▸ Task statement
Below is a listing; repeat exactly the lines from the one containing "This screenshot has height=1011, width=720." to the one containing "kebab menu in", both included.

▸ Input

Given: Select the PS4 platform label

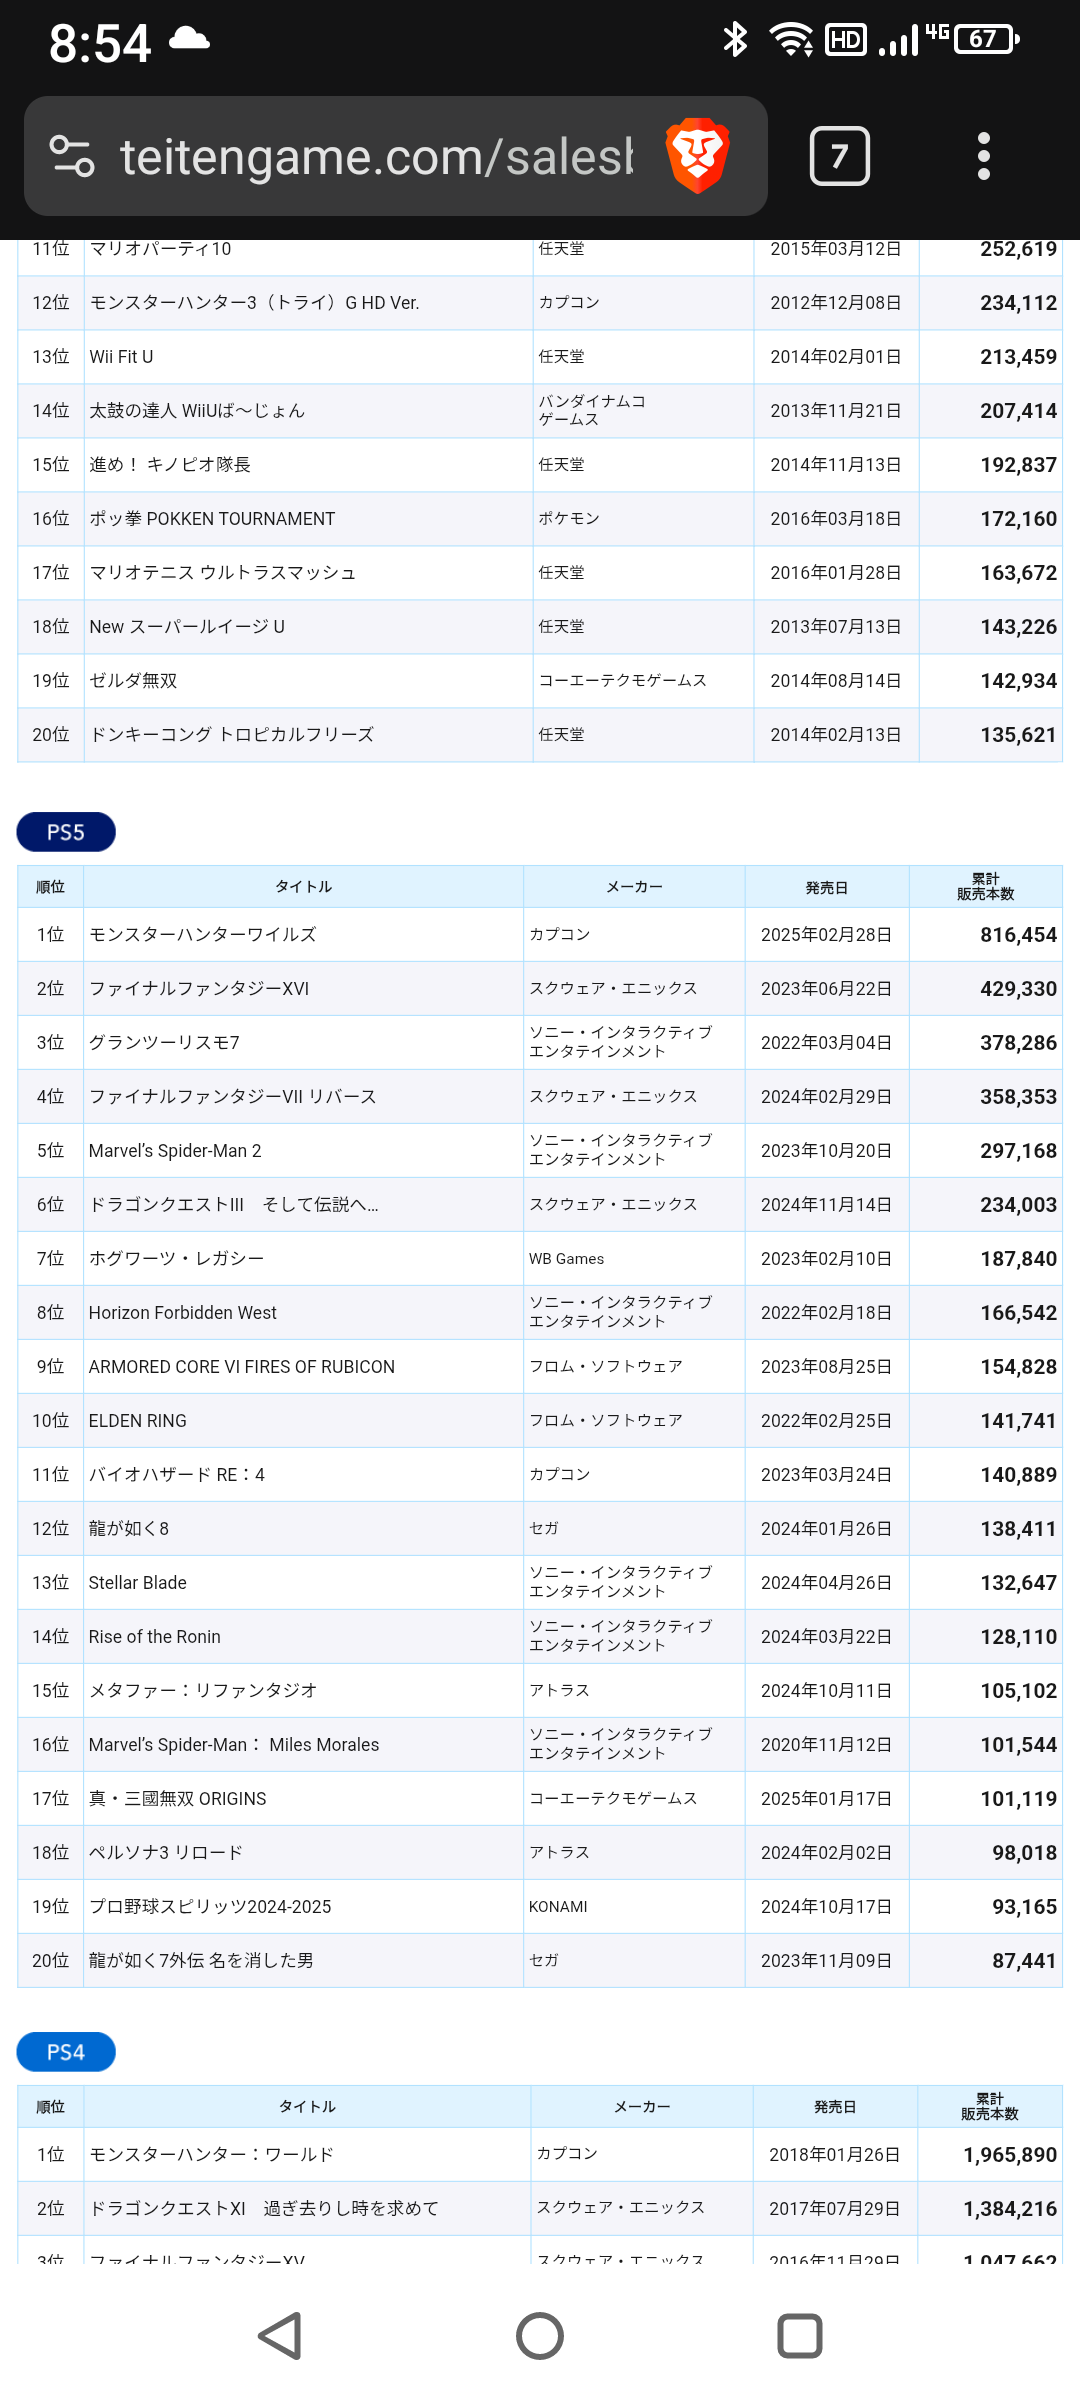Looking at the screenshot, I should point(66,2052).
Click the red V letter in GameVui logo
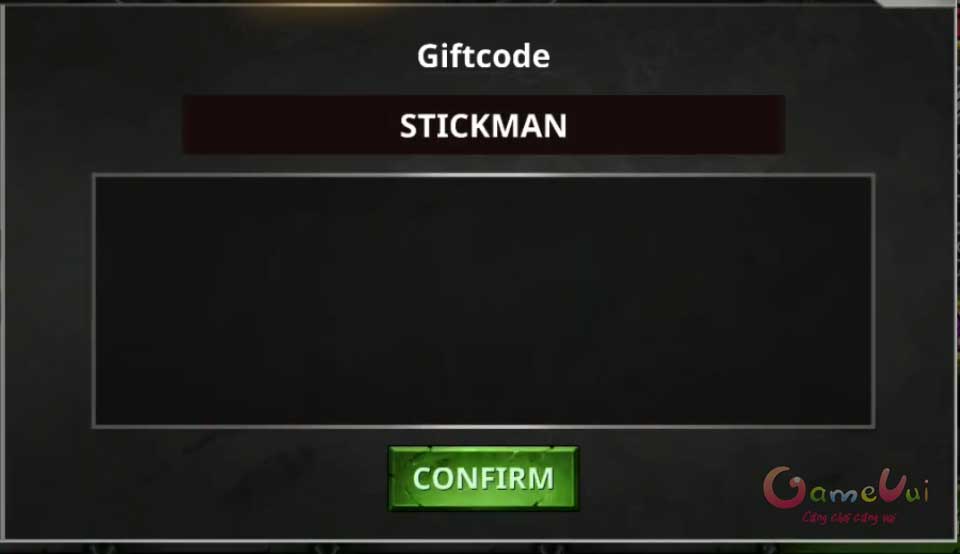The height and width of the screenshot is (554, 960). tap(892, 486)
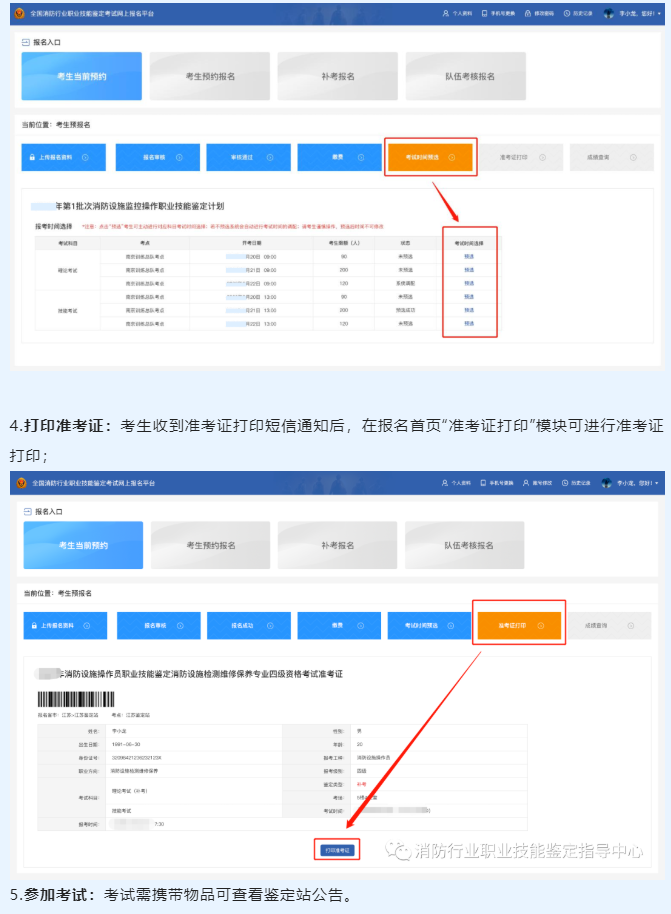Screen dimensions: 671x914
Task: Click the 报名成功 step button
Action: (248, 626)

--

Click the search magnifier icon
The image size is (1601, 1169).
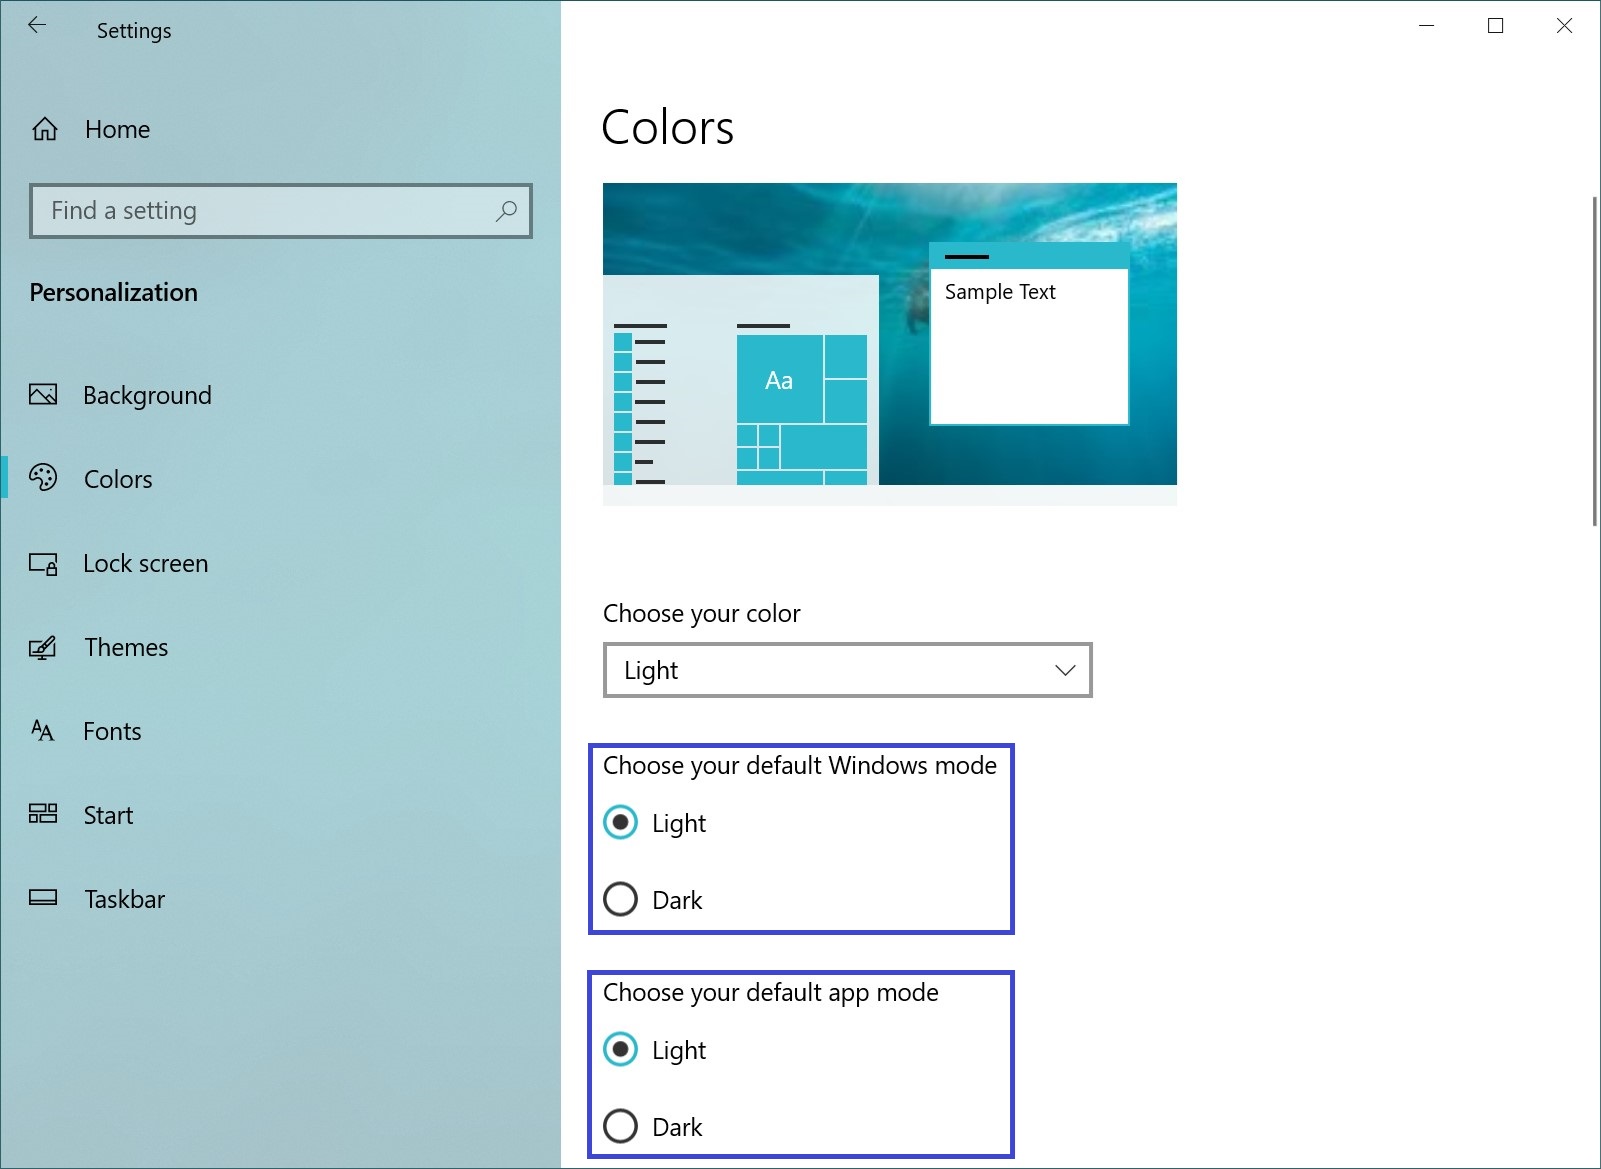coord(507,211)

---

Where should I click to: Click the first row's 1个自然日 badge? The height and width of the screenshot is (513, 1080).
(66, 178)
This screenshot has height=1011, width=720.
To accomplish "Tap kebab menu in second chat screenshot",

▸ Task result
This screenshot has height=1011, width=720.
To accomplish "Tap kebab menu in second chat screenshot",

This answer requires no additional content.